Актер замешкался, потом обратился к Калебу, что-то переспрашивая. Гордый африканец молчал, очевидно, полагая ниже своего достоинства повторять сказанное.
– Командир, насколько я понял, наш большой черный друг утверждает, что Лют-Василиус – самый великий воин, которого «он встречал в своей жизни».
– Неужели?! А почему он так решил? – искренне удивился трибун.
Грек снова обратился к стрелку. На этот раз тот разразился длинной тирадой. Выслушав ее, Аттик с серьезным видом заявил:
– Калеб считает, что Лют-Василиус отважен и умен. Хитер и беспощаден к врагу. Но даже не это главное. Главным достоинством Люта-Василиуса, по мнению Калеба, есть то, что (я перевожу дословно): «Воин с Севера умеет держать свое тело на воде и даже удерживать его под водой».
– Умеет нырять и хорошо плавает, если по-простому, – подытожил Константин Германик. – Что ж, надо полагать, это до глубины души поразило жителя пустыни.
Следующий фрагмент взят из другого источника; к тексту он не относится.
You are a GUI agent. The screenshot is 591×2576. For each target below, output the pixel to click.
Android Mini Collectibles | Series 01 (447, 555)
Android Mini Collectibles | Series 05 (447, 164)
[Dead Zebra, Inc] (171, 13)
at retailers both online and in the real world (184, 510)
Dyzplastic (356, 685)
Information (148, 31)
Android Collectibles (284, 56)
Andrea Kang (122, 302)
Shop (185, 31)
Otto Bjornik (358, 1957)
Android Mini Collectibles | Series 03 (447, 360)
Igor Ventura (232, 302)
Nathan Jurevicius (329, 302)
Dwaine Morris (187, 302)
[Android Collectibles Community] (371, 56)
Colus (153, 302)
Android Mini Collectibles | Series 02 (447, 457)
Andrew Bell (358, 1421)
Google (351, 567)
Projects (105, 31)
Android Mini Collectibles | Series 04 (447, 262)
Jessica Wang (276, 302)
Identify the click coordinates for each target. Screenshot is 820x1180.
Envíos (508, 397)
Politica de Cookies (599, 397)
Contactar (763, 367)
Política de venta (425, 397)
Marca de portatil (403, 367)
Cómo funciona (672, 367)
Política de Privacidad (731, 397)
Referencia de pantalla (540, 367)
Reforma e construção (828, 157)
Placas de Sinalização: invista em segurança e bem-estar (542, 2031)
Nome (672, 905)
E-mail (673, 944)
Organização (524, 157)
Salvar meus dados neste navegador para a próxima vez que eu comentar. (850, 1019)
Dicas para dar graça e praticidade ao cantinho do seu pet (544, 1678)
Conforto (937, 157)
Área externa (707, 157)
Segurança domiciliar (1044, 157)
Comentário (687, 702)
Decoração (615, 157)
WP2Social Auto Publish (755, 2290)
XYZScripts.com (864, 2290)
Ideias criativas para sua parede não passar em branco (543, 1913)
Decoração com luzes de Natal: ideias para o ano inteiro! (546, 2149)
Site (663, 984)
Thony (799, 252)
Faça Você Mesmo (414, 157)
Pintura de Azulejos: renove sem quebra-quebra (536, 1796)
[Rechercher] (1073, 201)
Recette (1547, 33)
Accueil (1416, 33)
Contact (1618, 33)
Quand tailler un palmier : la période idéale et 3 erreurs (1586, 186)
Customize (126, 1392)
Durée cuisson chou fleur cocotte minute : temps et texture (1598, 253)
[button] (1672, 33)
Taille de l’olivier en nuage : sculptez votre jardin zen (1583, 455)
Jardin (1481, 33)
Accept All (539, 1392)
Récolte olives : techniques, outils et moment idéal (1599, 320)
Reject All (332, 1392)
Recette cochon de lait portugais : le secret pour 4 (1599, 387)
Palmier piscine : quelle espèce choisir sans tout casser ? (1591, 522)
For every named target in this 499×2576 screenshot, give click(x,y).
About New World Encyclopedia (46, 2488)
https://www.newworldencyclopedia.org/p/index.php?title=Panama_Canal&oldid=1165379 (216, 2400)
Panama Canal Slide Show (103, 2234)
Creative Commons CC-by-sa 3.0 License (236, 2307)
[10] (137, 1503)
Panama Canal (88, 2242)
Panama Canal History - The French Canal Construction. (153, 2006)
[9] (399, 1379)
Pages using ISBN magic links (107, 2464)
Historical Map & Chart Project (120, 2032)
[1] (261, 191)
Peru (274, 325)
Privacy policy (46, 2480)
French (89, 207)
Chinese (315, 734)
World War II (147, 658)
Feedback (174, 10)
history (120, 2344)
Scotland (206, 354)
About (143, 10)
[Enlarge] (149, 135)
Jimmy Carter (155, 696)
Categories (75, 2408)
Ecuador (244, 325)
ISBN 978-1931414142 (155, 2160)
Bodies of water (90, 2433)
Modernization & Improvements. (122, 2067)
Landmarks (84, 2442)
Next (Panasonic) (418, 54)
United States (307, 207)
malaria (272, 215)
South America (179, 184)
Трибун велел прекратить поиски и укладываться на ночлег. На посту оставил Калеба. Уже засыпая, он заметил, что тот достал из солдатского мешка бронзовый кубок, на котором было вырезано изображение слона с зелеными изумрудами вместо глаз.
Эфиоп аккуратно поставил кубок на расстеленный кусок кожи и пал ниц. Затем присел, скрестив ноги и, раскачиваясь взад-вперед, принялся что-то страстно бормотать. Закончив, неожиданно, совсем по-детски всхлипнул.
«Как его родина звалась? Мероэ, кажется? – уже засыпая, подумал Германик. – Сожгли там все».
Под утро заявился перепачканный грязью и промокший до нитки Лют-Василиус.
– Извини, командир, задержался. Я свои копья искал, – как ни в чем не бывало ответил он на немой вопрос едва отошедшего ото сна Константина Германика. – А-а, так вот же они!
– Копья обнаружил Калеб, – терпеливо сообщил своему бойцу трибун Галльского легиона. – А тебя бы лучше сразу распять за дезертирство.
– Это – не по-христиански, – возразил Лют. – Кроме того, я пост не оставлял. Очередь была Тираса.
– А ты куда делся? Отправился на ночь глядя грехи смывать в Мертвовод?
– Я попытался обезопасить тебя и твою команду, – с достоинством ответил Лют-Василиус. – Вот…
С этими словами бывший пират достал из-под рубахи что-то желто-красное и протянул на вытянутой ладони.
Отрубленный указательный палец с железным перстнем. Трибун даже не поморщился:
– Чей?
– Готского часового. Зарезал на обратном пути.